A chapel at the site was present since medieval times, becoming a church by the 12th century dependent on the church of Pievebelvicino (Torrebelvicino), which was the mother church of the Val Leogra. With the rising importance of Schio, this became the home of the archpriest for the region and principal church. The nave was built between 1740 and 1754 by Giovanni Battista Miazzi, with refurbishment of the choir in 1780 by Domenico Cerato. A new church facade was erected between 1805 and 1820, using designs of Antonio Diedo, carried out by Carlo Barrera. The scenographic staircases leading to the raised balcony-platform in front of the facade were erected in 1837 by Tommaso Meduna. The facade has a sober pronaos and flanked by symmetric bell-towers, inspired by the Palladian designs of a chapel (Tempietto Barbaro) at Villa Barbaro in Maser. The adjacent canon's house or manse, with a clock on the facade, and the lateral aisles of the church were added between 1877 and 1879 by Alessandro Rossi.

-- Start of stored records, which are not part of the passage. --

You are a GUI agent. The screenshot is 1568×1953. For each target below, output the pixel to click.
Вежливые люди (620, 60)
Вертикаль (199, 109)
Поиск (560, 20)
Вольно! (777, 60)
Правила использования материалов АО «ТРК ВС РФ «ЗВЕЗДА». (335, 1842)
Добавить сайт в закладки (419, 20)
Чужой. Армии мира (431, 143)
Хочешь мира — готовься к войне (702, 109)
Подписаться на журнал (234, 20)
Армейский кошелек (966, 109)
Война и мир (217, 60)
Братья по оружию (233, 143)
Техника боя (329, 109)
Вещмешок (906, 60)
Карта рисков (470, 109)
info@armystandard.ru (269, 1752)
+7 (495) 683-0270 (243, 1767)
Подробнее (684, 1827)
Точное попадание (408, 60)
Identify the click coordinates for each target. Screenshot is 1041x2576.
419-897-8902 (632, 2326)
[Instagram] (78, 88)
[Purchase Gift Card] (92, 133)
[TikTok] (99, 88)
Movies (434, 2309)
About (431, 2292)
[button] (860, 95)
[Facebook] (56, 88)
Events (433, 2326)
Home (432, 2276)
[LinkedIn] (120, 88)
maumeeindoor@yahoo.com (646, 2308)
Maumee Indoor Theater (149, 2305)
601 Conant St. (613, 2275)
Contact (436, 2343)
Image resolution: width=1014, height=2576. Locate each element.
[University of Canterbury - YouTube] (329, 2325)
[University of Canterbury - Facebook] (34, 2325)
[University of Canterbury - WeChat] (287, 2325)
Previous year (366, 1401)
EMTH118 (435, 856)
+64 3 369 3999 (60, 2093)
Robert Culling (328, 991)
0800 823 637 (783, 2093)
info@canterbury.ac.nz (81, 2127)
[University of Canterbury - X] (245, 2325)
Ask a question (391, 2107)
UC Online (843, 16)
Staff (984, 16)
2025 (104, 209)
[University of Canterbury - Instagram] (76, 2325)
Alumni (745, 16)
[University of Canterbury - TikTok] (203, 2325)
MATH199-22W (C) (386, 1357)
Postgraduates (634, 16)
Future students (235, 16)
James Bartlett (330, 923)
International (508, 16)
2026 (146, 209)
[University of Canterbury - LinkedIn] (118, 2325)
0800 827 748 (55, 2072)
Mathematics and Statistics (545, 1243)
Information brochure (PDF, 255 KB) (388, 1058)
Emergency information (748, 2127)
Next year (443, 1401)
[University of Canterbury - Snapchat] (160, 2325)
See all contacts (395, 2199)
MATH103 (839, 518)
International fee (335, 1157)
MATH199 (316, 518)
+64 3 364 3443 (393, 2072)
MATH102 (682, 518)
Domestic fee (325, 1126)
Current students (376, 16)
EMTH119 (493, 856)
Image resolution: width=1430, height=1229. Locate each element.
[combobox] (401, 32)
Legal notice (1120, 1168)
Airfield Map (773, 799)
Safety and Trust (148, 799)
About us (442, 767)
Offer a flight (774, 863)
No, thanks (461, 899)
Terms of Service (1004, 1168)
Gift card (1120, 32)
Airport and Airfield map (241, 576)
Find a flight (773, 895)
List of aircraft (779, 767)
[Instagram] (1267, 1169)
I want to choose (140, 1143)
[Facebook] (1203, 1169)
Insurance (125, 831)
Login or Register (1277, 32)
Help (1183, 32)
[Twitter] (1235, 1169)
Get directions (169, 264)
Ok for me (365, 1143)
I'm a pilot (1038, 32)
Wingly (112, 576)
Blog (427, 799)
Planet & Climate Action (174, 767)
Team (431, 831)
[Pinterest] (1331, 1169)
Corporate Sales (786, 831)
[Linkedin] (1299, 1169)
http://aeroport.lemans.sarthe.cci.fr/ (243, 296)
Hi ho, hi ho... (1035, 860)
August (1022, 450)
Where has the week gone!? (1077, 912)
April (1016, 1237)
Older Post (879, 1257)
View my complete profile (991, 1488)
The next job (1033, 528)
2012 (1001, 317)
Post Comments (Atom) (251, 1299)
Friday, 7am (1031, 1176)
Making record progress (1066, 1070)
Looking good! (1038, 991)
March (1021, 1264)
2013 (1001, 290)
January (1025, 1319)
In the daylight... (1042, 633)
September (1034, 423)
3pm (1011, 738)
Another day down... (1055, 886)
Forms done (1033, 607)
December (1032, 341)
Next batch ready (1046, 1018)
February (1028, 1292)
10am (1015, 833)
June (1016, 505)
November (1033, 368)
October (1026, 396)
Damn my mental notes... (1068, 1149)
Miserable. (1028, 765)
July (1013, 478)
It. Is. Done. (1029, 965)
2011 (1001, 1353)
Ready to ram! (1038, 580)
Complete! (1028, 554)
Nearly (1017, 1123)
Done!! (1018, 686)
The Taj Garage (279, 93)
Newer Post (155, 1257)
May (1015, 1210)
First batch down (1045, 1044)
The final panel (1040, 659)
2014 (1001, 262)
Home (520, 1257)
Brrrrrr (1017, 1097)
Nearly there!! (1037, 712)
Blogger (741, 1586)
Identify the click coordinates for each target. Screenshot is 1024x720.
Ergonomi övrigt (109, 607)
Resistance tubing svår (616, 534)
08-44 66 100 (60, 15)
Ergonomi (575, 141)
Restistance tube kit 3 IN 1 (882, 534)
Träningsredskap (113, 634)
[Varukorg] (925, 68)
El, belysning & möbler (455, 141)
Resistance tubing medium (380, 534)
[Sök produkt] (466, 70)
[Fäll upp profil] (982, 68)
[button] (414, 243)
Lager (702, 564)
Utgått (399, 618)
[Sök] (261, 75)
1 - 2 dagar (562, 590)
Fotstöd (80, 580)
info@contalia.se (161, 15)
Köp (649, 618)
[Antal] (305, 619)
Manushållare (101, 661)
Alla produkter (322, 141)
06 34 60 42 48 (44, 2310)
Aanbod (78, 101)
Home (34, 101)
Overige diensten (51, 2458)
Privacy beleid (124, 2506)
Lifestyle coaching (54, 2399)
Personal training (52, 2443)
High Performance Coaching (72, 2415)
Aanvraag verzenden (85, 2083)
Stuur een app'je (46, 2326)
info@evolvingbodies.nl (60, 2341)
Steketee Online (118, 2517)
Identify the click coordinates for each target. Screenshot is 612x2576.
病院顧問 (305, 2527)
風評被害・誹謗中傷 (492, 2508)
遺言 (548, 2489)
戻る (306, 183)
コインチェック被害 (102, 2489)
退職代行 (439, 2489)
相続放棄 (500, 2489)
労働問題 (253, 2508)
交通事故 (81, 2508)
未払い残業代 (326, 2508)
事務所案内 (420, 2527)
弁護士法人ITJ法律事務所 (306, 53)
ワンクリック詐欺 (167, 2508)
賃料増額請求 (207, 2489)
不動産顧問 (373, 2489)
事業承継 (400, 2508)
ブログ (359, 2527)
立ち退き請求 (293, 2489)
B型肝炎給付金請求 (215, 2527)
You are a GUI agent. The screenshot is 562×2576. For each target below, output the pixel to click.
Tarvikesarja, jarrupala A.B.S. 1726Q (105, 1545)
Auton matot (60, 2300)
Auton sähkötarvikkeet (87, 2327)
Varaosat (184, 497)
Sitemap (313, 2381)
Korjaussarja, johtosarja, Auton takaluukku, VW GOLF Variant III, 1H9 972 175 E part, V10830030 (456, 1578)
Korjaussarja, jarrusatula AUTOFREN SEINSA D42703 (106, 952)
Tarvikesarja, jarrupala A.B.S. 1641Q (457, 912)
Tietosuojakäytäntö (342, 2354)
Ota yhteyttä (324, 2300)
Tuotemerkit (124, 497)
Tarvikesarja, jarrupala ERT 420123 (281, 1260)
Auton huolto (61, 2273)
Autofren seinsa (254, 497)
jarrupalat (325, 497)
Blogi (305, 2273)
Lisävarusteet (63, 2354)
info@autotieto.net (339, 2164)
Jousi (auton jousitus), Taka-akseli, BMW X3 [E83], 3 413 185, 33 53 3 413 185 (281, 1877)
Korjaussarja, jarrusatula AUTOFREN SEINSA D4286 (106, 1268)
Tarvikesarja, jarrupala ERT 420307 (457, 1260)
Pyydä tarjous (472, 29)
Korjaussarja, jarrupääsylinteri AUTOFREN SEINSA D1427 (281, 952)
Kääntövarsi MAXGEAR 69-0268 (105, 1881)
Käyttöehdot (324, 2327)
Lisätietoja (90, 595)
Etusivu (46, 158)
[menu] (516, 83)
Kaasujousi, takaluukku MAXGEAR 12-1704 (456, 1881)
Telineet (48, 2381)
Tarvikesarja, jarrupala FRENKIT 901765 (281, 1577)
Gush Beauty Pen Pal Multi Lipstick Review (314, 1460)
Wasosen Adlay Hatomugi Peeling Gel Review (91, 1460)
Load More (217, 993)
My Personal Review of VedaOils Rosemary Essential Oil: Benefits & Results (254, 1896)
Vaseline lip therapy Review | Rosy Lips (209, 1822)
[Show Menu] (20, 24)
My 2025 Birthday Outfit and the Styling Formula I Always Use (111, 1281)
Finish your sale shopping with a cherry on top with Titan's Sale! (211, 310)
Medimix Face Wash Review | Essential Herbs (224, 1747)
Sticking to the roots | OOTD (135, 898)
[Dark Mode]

Inside the altars date to the 18th century. The interior decoration is by various artists, including Valentino Zajec (bas-reliefs in nave, and statues of the evangelists and apostles); Giovanni Busato (monochrome frescoes in apse and the altarpiece depicting Saints Carlo and Luigi; Valentino Pupin (ceiling fresco and the altarpiece depicting St Joseph; Romano and Guido Cremasco; Tito Chini (apse and window spandrel decorations), and Alfredo Ortelli (Jesus the teacher). The sacristy has canvases by Alessandro Maganza and Tomaso Pasquotti. The church has two organs, one by Mascioni del 1942 and an 18th-century organ from Puglia.